**Requirement A**.
In the forum thread below about order table design, what does graz suggest creating to generate the calculated values?
**Requirement B**.
Using the forum thread below about order table design, decide whether each statement agrees with it: (i) CatB is building an ecommerce site; (ii) graz calls storing calculated values a mortal sin; (iii) graz says the downside is having to maintain the values in two places. Answer yes or no for each and quote the words of the thread that decide it.
**Requirement C**.
Go on with the forum thread below about order table design from the point where it stops.

**Text segment**.
.....

ORDER table questions

CatB · September 4, 2019, 1:31am

I am building an ecommerce site and have a classic ORDER -||----|<- ORDER_DETAILS ->|----||- PRODUCT set up.

In my ORDER table, I would like to include the following...

- id
- order_no
- customer_id

- order_subtotal
- order_shipping
- order_sales_tax
- order_total
- payment_amount

In the real world, any order would have the above fields, but I'm unsure if it is a mortal sin to store calculated values in the table?

I understand the downside of this, but here it seems more practical to be able to easily reference these values in one table versus having to do fancy queries and what not.

Thoughts?

graz · September 4, 2019, 12:01pm

Well, maybe not a mortal sin...

The downside is you have to maintain them in two places now. Have you considered creating a view that generates those values? You could write the logic to compute them once and just reuse it.

.....

**Data provided**.
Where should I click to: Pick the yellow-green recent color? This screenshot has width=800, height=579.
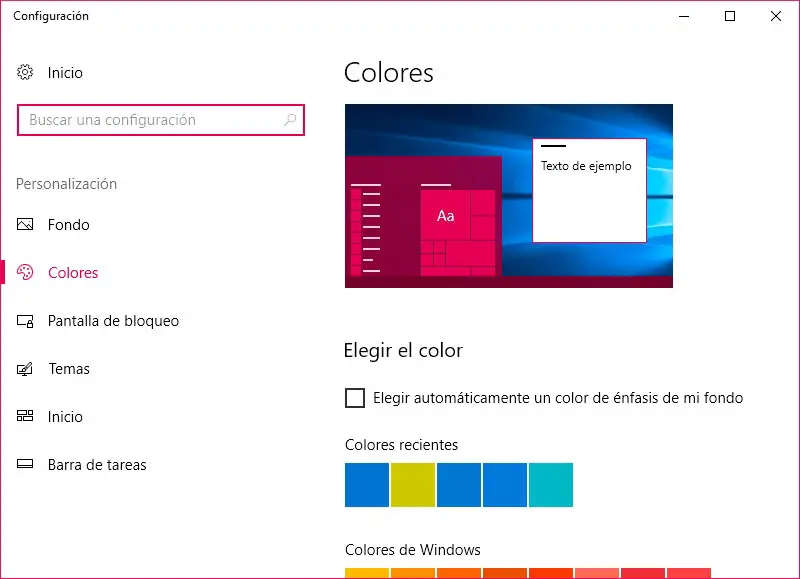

.....

**Written answer A**.
A view that generates those values.

**Written answer B**.
(i) Yes: "I am building an ecommerce site"
(ii) No: "Well, maybe not a mortal sin..."
(iii) Yes: "The downside is you have to maintain them in two places now."

**Written answer C**.
CatB · September 4, 2019, 5:56pm

So for my ecommerce site it is better to run a query or code to calculate things like the "order_subtotal" every time I need it?

If I have this relationship: ORDER -||-----|<- ORDER_DETAILS

How would I calculate the "order_subtotal"?

ScottPletcher · September 4, 2019, 6:09pm

No, mostly not a sin at all. Order headers almost invariably directly contain the order total without having to re-calculate it.

I do have some concerns though, in rough order of importance, most to least:

payment_amount should definitely be stored in a separate table, since there always can be many payments to one order
I don't see why you'd need an id and an order_no: isn't the order_no unique already?
If the order_total is simply a sum of other values in the same row, then it should be a computed column, not a column with a data type. That is, like this : order_total AS order_subtotal + order_shipping + order_sales_tax rather than order_total decimal(...,...)

CatB · September 4, 2019, 7:25pm

I have been away from doing database design and development for some time and trying to get my head back into things. Am working on my data model currently.

I can share more if you'd like, since the above is just a snippet of the table.

Valid point, but for right now I am only offering one form of payment.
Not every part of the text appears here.